INPUT FOR THIS TASK:
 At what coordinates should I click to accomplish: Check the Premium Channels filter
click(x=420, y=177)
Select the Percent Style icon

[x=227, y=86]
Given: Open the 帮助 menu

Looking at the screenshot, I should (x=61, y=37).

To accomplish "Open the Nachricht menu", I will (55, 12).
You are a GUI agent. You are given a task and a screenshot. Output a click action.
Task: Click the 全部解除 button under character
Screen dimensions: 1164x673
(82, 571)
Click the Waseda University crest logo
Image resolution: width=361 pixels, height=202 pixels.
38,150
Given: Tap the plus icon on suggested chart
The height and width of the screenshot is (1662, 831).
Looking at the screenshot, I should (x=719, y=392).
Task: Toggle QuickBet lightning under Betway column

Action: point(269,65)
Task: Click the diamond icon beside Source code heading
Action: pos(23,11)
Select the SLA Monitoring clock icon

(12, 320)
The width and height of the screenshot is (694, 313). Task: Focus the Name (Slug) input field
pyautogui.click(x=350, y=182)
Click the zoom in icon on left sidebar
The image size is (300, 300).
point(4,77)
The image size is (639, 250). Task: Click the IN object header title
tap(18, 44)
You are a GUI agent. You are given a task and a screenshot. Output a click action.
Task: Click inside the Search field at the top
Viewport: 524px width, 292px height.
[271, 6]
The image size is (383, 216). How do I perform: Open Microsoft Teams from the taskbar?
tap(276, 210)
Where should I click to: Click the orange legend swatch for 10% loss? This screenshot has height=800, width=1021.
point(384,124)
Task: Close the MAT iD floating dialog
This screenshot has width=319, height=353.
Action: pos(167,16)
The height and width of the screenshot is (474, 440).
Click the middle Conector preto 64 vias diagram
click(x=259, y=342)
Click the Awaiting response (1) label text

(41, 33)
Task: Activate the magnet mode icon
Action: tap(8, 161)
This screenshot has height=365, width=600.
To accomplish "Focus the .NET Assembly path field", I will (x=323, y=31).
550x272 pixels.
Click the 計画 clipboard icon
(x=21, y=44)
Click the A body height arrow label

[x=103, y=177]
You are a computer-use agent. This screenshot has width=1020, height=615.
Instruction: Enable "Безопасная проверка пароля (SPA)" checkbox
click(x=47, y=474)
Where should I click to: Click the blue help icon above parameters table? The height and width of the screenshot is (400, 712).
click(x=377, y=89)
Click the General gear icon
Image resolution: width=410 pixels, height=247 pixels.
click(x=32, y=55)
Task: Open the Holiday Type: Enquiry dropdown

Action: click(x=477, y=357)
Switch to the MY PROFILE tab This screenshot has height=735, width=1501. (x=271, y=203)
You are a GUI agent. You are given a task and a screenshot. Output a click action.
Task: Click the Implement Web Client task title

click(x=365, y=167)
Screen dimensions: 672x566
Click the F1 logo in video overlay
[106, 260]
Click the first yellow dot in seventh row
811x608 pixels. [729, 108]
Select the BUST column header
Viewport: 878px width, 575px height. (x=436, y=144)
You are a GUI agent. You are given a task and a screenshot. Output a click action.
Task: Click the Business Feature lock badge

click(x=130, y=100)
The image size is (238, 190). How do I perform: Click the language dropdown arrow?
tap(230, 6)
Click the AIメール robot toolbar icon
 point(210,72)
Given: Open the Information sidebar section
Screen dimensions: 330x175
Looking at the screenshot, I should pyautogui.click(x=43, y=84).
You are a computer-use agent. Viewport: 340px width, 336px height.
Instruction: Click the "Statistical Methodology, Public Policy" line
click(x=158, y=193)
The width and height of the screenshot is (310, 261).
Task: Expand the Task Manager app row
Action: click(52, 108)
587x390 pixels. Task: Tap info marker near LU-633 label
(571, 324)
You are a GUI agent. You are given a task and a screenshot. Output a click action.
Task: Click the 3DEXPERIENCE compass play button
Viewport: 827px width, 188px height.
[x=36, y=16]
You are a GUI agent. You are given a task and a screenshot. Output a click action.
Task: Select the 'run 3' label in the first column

TASK STATEMENT: Take the records above and write each one out again exactly.

SOLUTION:
 At what coordinates should I click to accomplish: Check the Premium Channels filter
click(x=420, y=177)
Select the Percent Style icon

[x=227, y=86]
Given: Open the 帮助 menu

Looking at the screenshot, I should (x=61, y=37).

To accomplish "Open the Nachricht menu", I will (55, 12).
You are a GUI agent. You are given a task and a screenshot. Output a click action.
Task: Click the 全部解除 button under character
Screen dimensions: 1164x673
(82, 571)
Click the Waseda University crest logo
Image resolution: width=361 pixels, height=202 pixels.
38,150
Given: Tap the plus icon on suggested chart
The height and width of the screenshot is (1662, 831).
Looking at the screenshot, I should (x=719, y=392).
Task: Toggle QuickBet lightning under Betway column

Action: point(269,65)
Task: Click the diamond icon beside Source code heading
Action: pos(23,11)
Select the SLA Monitoring clock icon

(12, 320)
The width and height of the screenshot is (694, 313). Task: Focus the Name (Slug) input field
pyautogui.click(x=350, y=182)
Click the zoom in icon on left sidebar
The image size is (300, 300).
point(4,77)
The image size is (639, 250). Task: Click the IN object header title
tap(18, 44)
You are a GUI agent. You are given a task and a screenshot. Output a click action.
Task: Click inside the Search field at the top
Viewport: 524px width, 292px height.
[271, 6]
The image size is (383, 216). How do I perform: Open Microsoft Teams from the taskbar?
tap(276, 210)
Where should I click to: Click the orange legend swatch for 10% loss? This screenshot has height=800, width=1021.
point(384,124)
Task: Close the MAT iD floating dialog
This screenshot has width=319, height=353.
Action: pos(167,16)
The height and width of the screenshot is (474, 440).
Click the middle Conector preto 64 vias diagram
click(x=259, y=342)
Click the Awaiting response (1) label text

(41, 33)
Task: Activate the magnet mode icon
Action: tap(8, 161)
This screenshot has height=365, width=600.
To accomplish "Focus the .NET Assembly path field", I will (x=323, y=31).
550x272 pixels.
Click the 計画 clipboard icon
(x=21, y=44)
Click the A body height arrow label

[x=103, y=177]
You are a computer-use agent. This screenshot has width=1020, height=615.
Instruction: Enable "Безопасная проверка пароля (SPA)" checkbox
click(x=47, y=474)
Where should I click to: Click the blue help icon above parameters table? The height and width of the screenshot is (400, 712).
click(x=377, y=89)
Click the General gear icon
Image resolution: width=410 pixels, height=247 pixels.
click(x=32, y=55)
Task: Open the Holiday Type: Enquiry dropdown

Action: click(x=477, y=357)
Switch to the MY PROFILE tab This screenshot has height=735, width=1501. (x=271, y=203)
You are a GUI agent. You are given a task and a screenshot. Output a click action.
Task: Click the Implement Web Client task title

click(x=365, y=167)
Screen dimensions: 672x566
Click the F1 logo in video overlay
[106, 260]
Click the first yellow dot in seventh row
811x608 pixels. [729, 108]
Select the BUST column header
Viewport: 878px width, 575px height. (x=436, y=144)
You are a GUI agent. You are given a task and a screenshot. Output a click action.
Task: Click the Business Feature lock badge

click(x=130, y=100)
The image size is (238, 190). How do I perform: Click the language dropdown arrow?
tap(230, 6)
Click the AIメール robot toolbar icon
 point(210,72)
Given: Open the Information sidebar section
Screen dimensions: 330x175
Looking at the screenshot, I should pyautogui.click(x=43, y=84).
You are a computer-use agent. Viewport: 340px width, 336px height.
Instruction: Click the "Statistical Methodology, Public Policy" line
click(x=158, y=193)
The width and height of the screenshot is (310, 261).
Task: Expand the Task Manager app row
Action: click(52, 108)
587x390 pixels. Task: Tap info marker near LU-633 label
(571, 324)
You are a GUI agent. You are given a task and a screenshot. Output a click action.
Task: Click the 3DEXPERIENCE compass play button
Viewport: 827px width, 188px height.
[x=36, y=16]
You are a GUI agent. You are given a task and a screenshot. Output a click action.
Task: Select the 'run 3' label in the first column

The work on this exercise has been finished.